E.G is home to the quickest brother in water since LL Cool J in Deep Blue Sea, Eric Moussambani a.k.a Eric the Eel famously swam a 100m freestyle heat on his ones in 1:52.72 at Sydney 2000. Scientists have proven you could play 3 games of Tiddlywinks, make 12 Banana milkshakes and eat 7 packs of Space Raiders in that duration.

 

Gabon:

 

President Ali Bongo was the inspiration for cult teeth eroding drink ‘Um Bongo’ after a Libby’s (company who manufactures the soft drink) executive was expressing his frustration onomatopoeically at failing to come up with a suitable name after a nocturnal brainstorm.
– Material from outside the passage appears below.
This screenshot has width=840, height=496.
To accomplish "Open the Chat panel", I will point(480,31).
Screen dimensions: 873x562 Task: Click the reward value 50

His eureka moment came when he was watching coverage of an African Union meet on CNN which the Gabon head of state was attending and coincidentally smacked a drum…also a Bongo.

Historically, it has one of the lowest population densities on the African continent, to the extent that cockroaches and cows are officially recognized as humans in the national census.

  • Anonymous

    Has to be Ghana, given the way Gyan’s career has, er, gyan since the World Cup maybe they’ll be this year’s Ivory Coast.

  • Christian

    If Cote D’Ivoire can confidently polish off their opponents in the group stage then it’s a possibility…I just feel the Blackstars are more of a team than the Elephants suggest on paper.

  • Samara

    Really informed me about football, now I can go home and quote what I’ve learned to my brother and he’ll think I’m genius.